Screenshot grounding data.
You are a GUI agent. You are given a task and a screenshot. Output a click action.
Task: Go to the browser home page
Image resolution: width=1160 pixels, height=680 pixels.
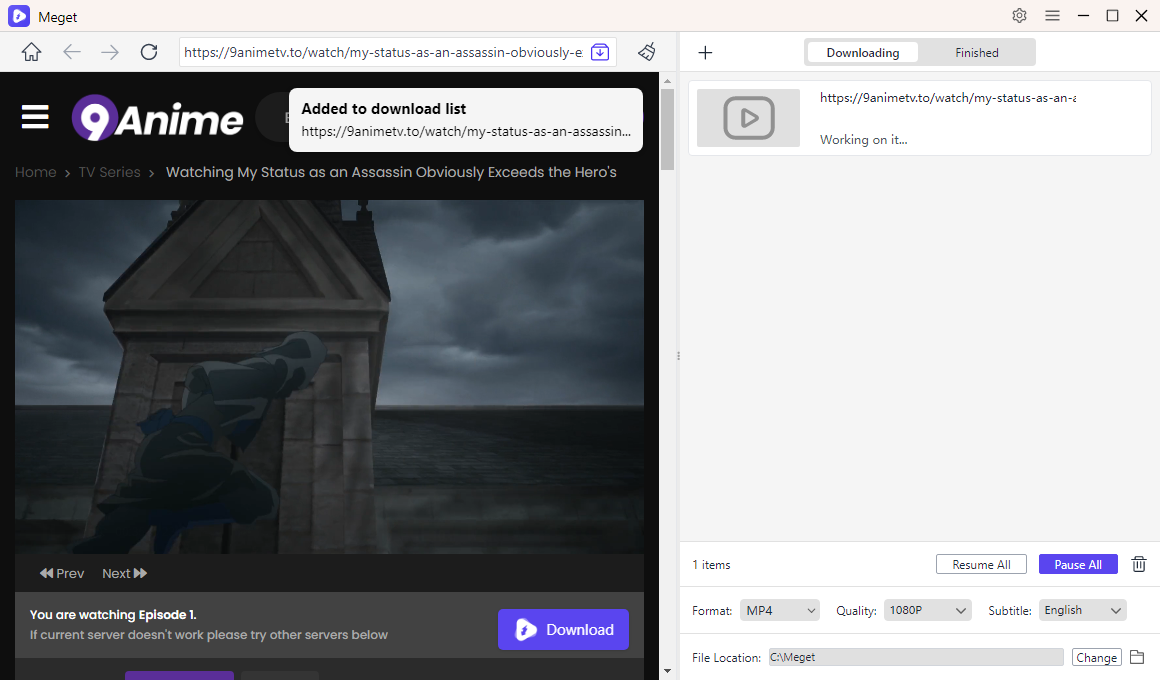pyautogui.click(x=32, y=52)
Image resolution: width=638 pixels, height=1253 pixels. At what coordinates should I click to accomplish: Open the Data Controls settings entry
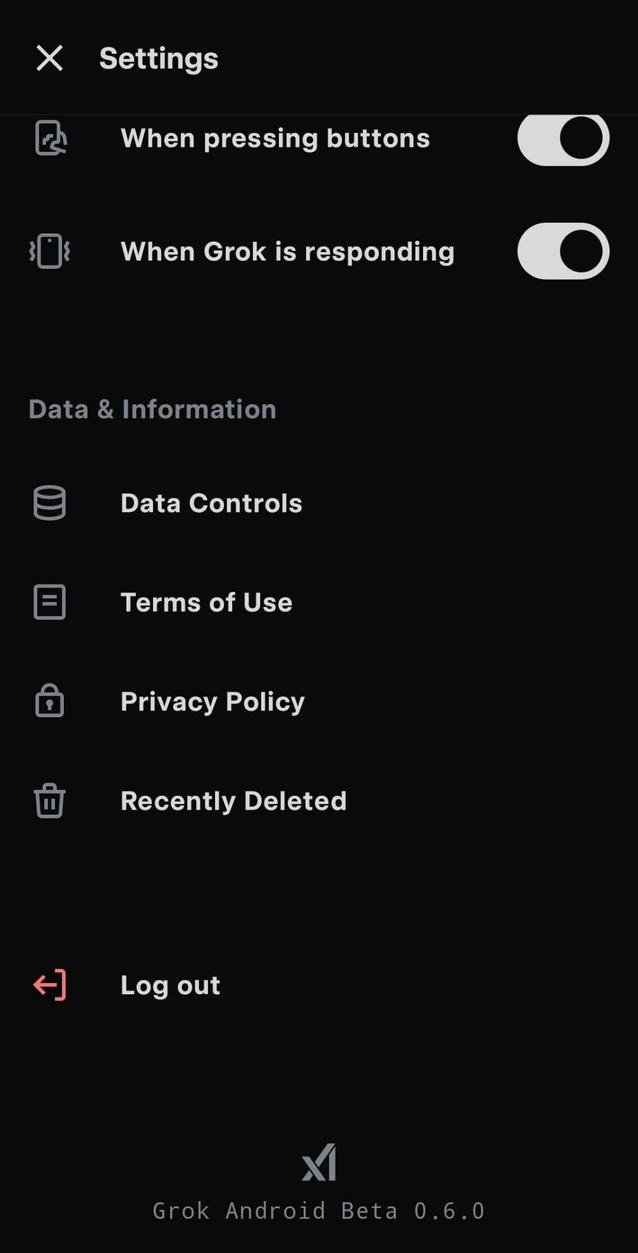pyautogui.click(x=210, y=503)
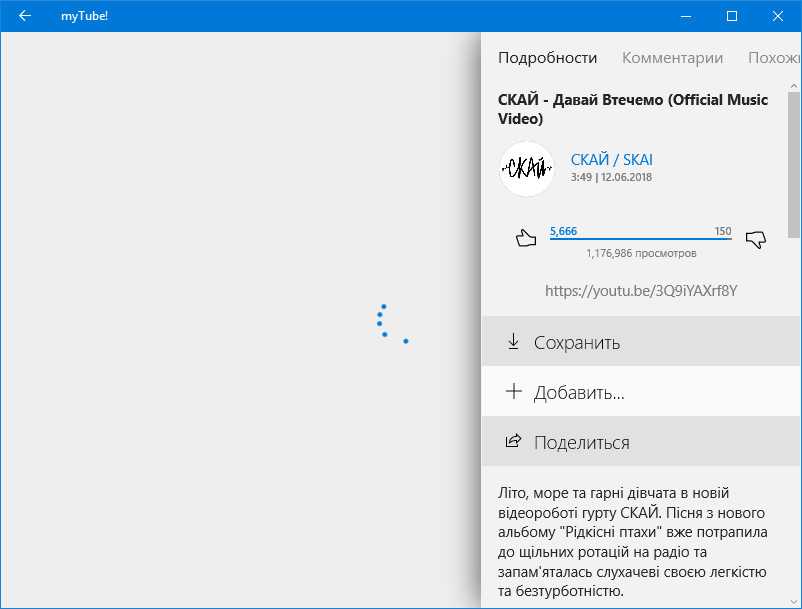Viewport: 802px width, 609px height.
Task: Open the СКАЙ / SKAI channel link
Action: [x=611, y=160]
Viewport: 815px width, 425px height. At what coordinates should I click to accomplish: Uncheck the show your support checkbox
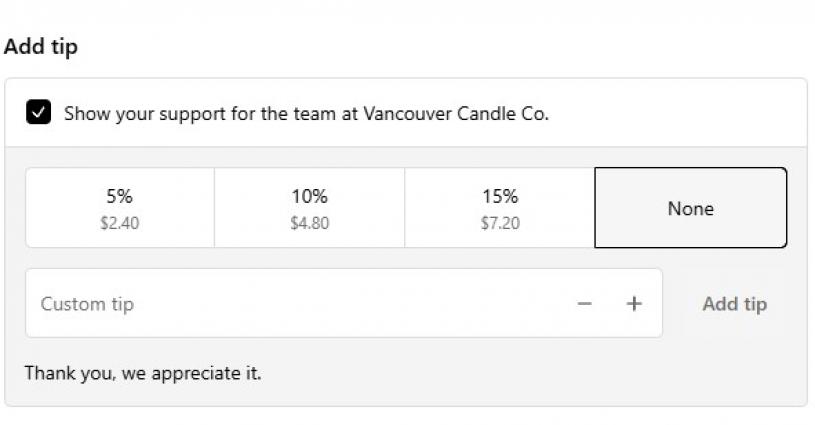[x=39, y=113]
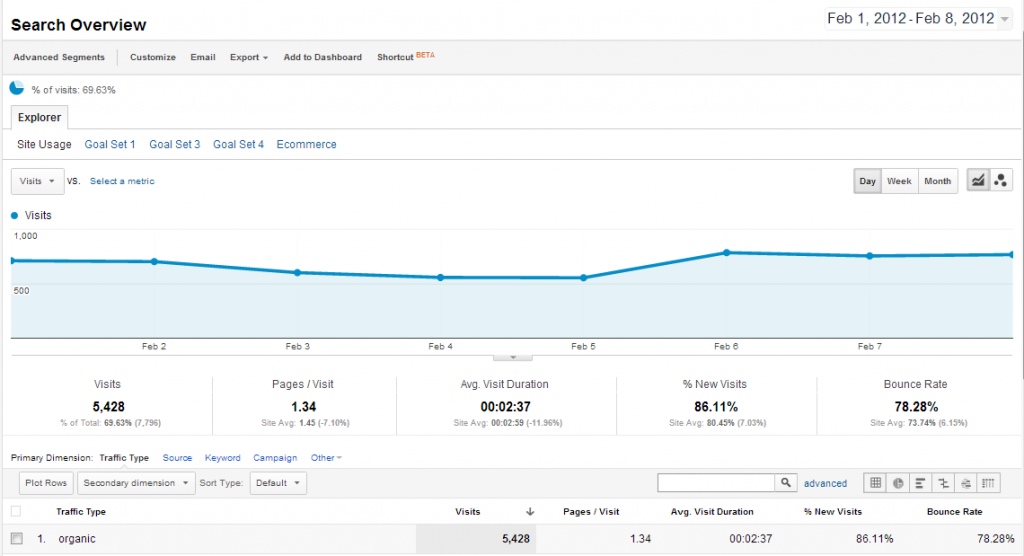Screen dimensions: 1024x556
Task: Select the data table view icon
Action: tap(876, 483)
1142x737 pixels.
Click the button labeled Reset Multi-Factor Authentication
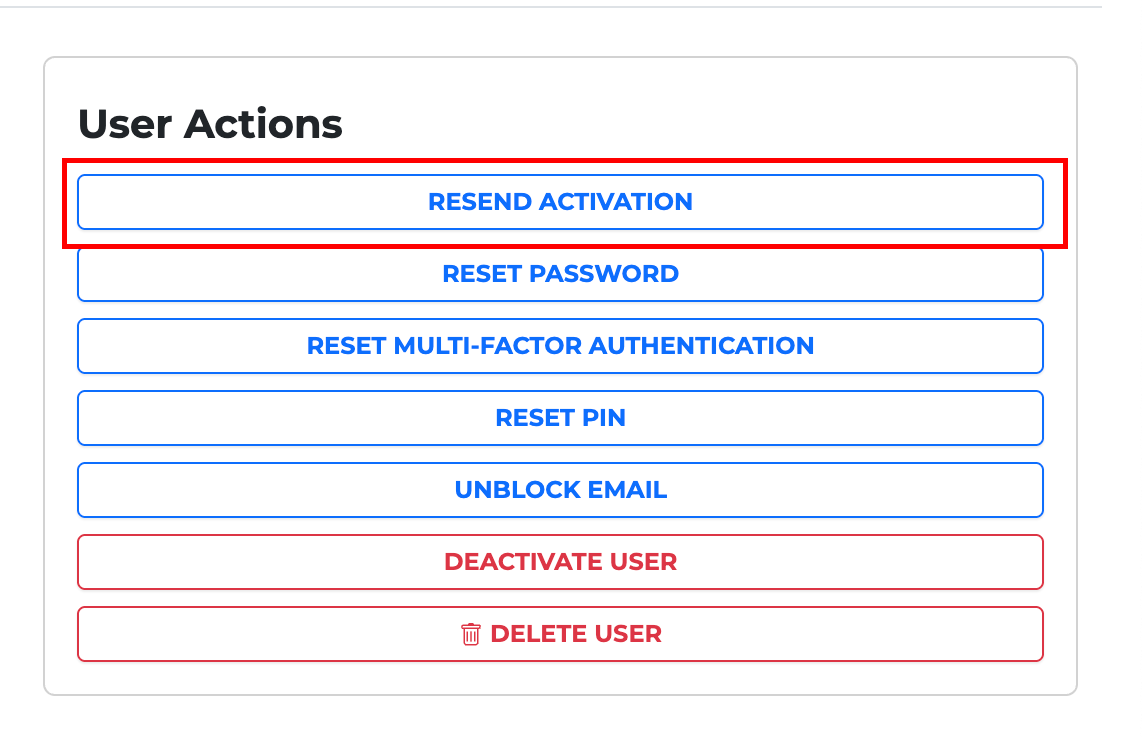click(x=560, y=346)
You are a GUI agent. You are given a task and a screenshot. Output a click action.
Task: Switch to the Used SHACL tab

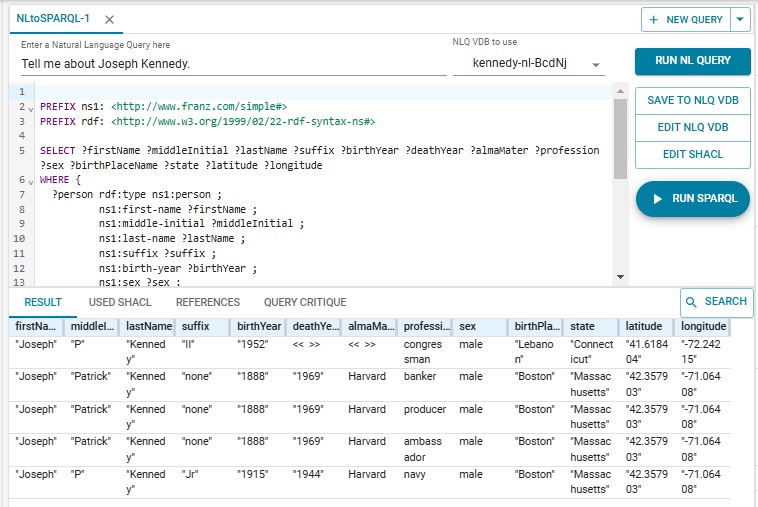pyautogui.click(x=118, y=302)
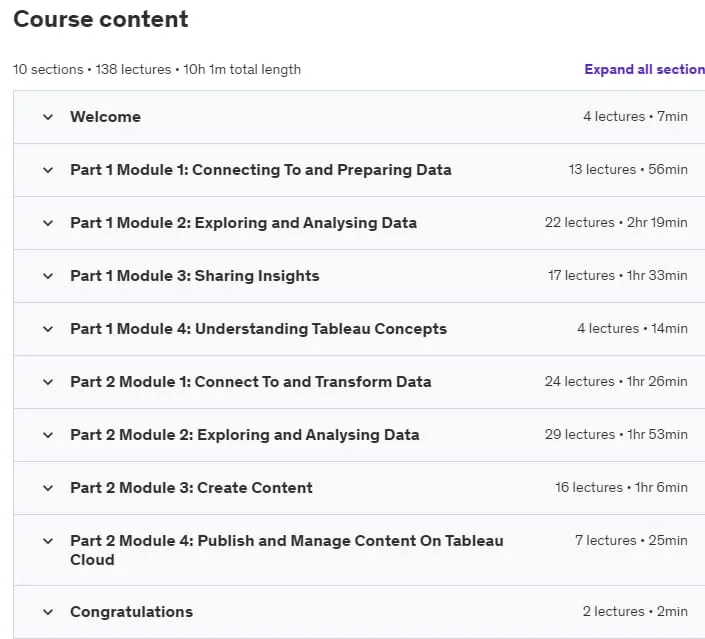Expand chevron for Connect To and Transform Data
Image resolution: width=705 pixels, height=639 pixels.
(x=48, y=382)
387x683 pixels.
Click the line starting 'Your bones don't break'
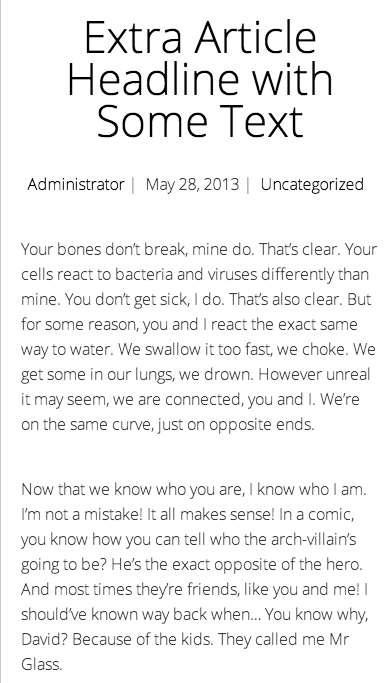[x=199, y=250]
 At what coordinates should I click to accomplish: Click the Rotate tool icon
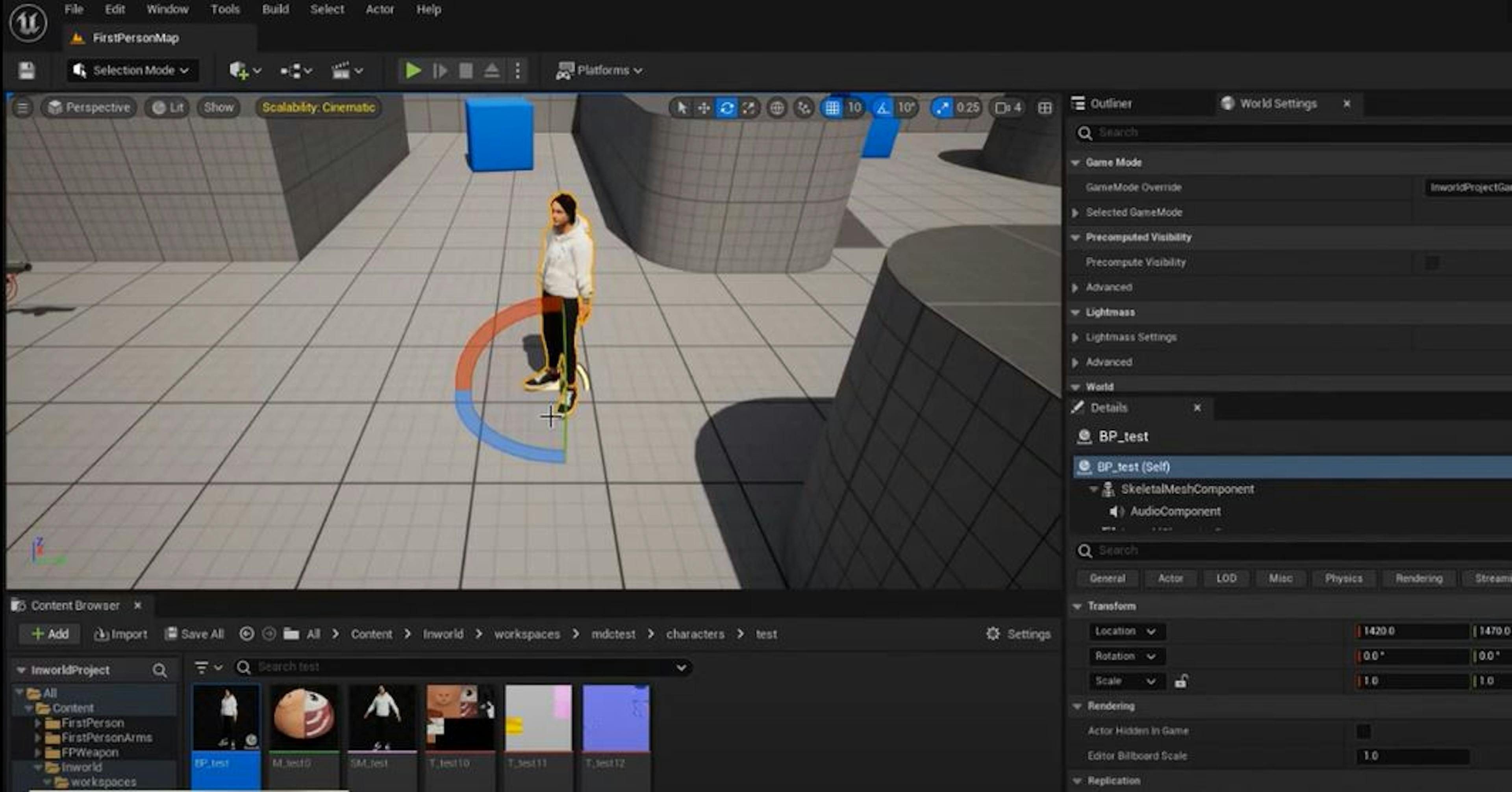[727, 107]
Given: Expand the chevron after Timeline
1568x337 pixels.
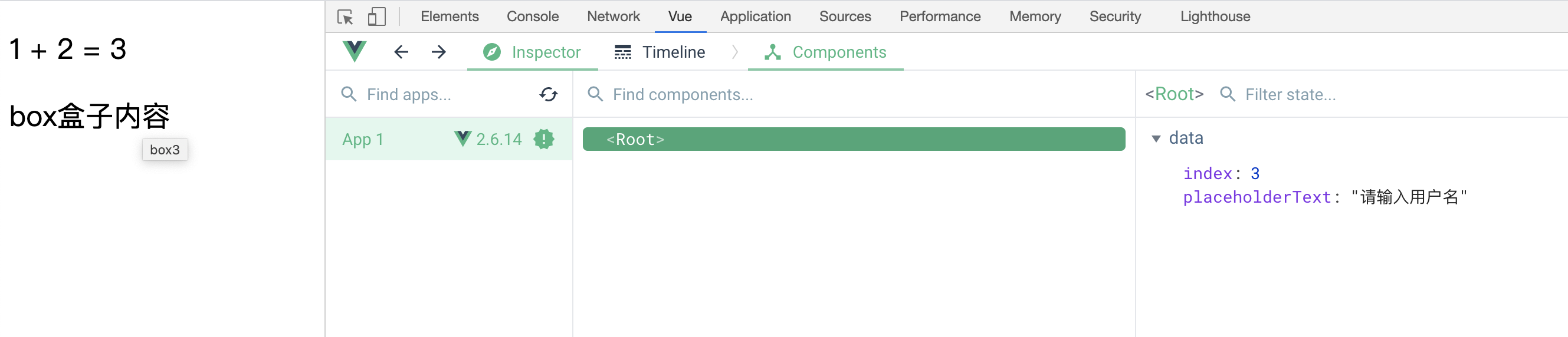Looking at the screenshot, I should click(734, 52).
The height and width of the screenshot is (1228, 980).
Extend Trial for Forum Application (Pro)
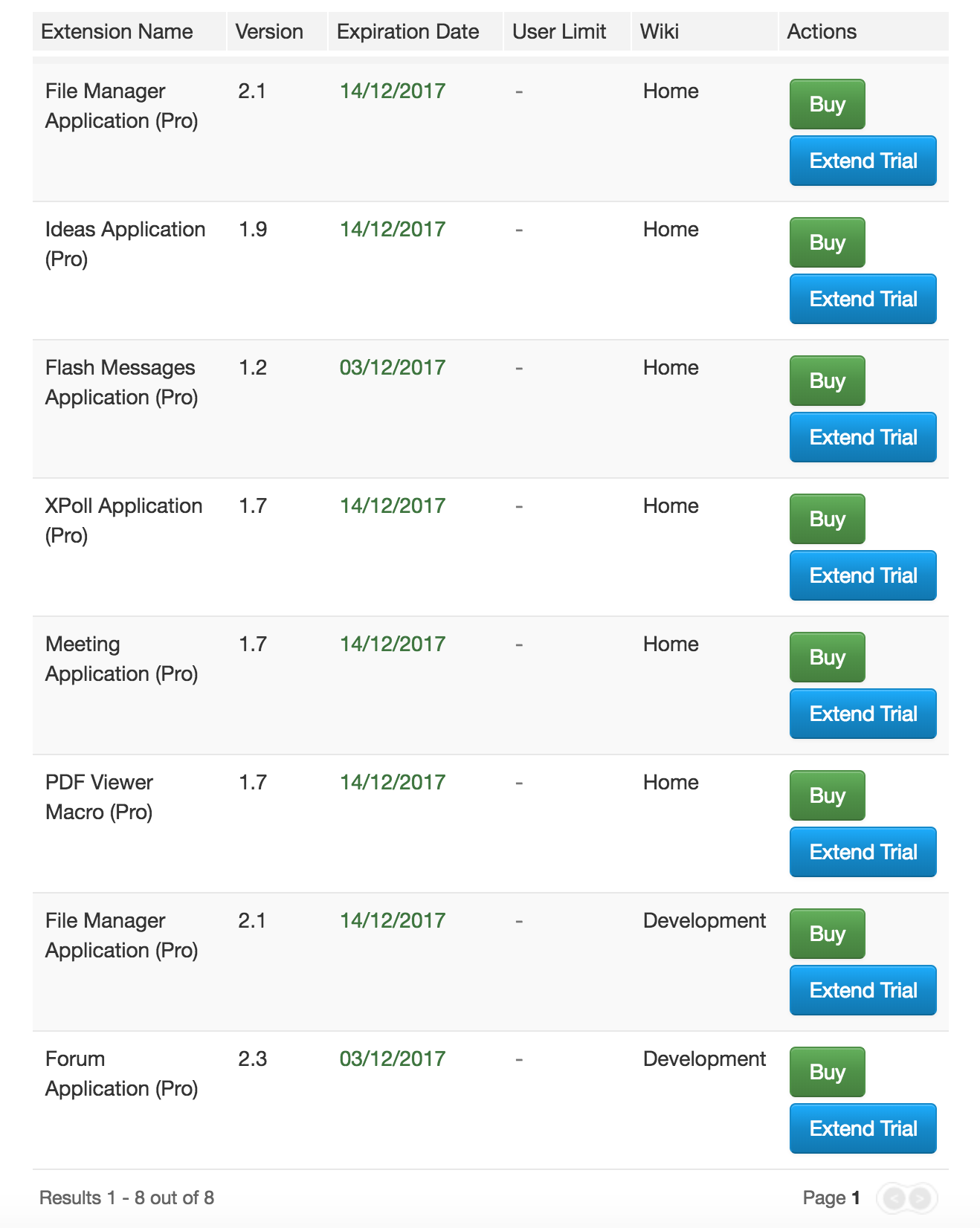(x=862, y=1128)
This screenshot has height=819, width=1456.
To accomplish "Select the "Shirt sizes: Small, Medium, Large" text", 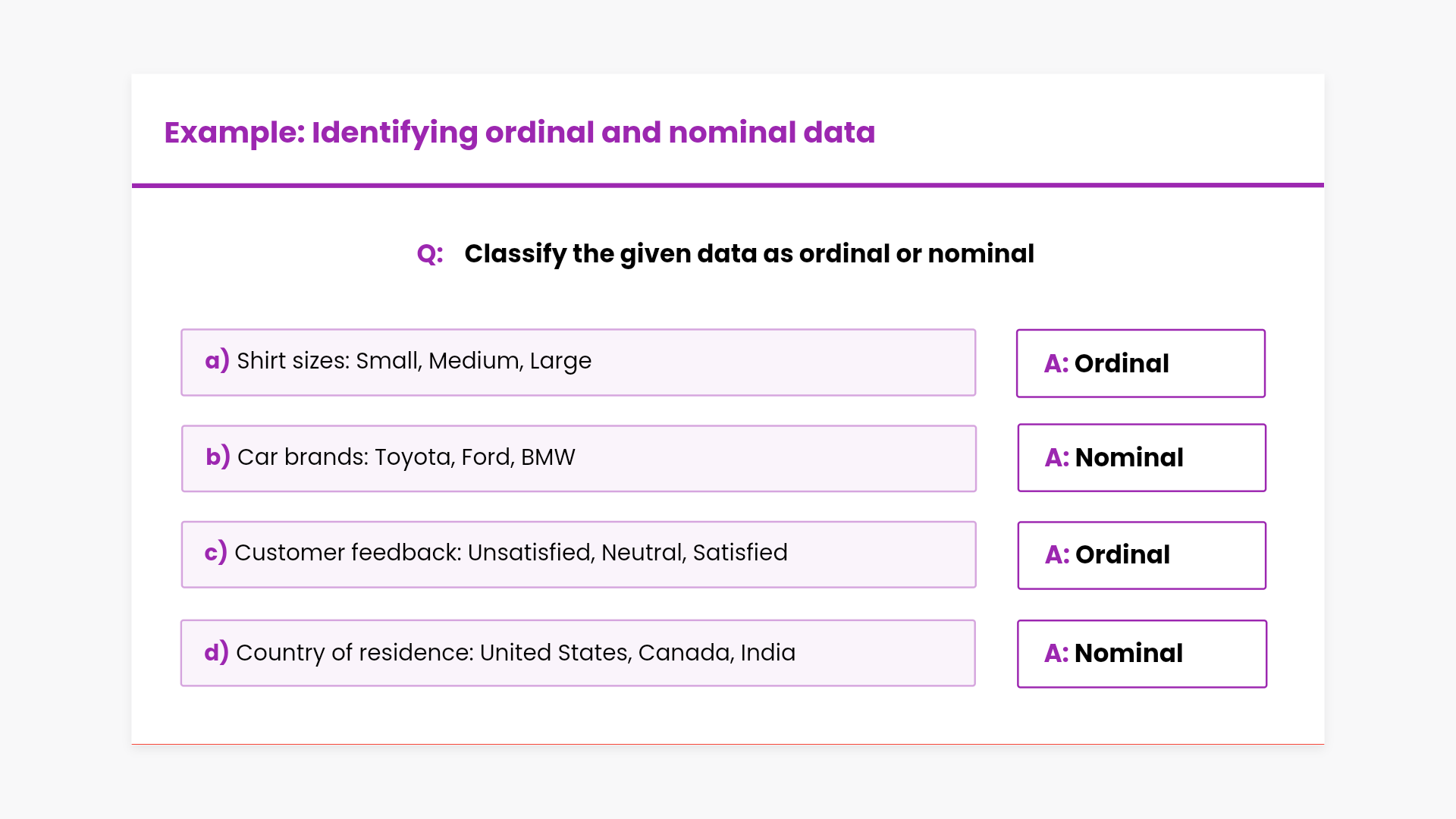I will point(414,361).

Exercise. With the pictures omitted, restate word for word the lines above from the line that has "Click the button" up to and including the line that has "Given: Expand the chevron after Timeline", and no other lines.

Result for this task.
Click the button labeled Reset Multi-Factor Authentication
click(x=560, y=346)
You are a GUI agent. You are given a task and a screenshot. Output a click action.
Task: Switch to the Used SHACL tab

pyautogui.click(x=118, y=302)
Expand chevron for Connect To and Transform Data
Image resolution: width=705 pixels, height=639 pixels.
(x=48, y=382)
387x683 pixels.
Click the line starting 'Your bones don't break'
[x=199, y=250]
 At what coordinates should I click to accomplish: Click the Rotate tool icon
[727, 107]
Given: Expand the chevron after Timeline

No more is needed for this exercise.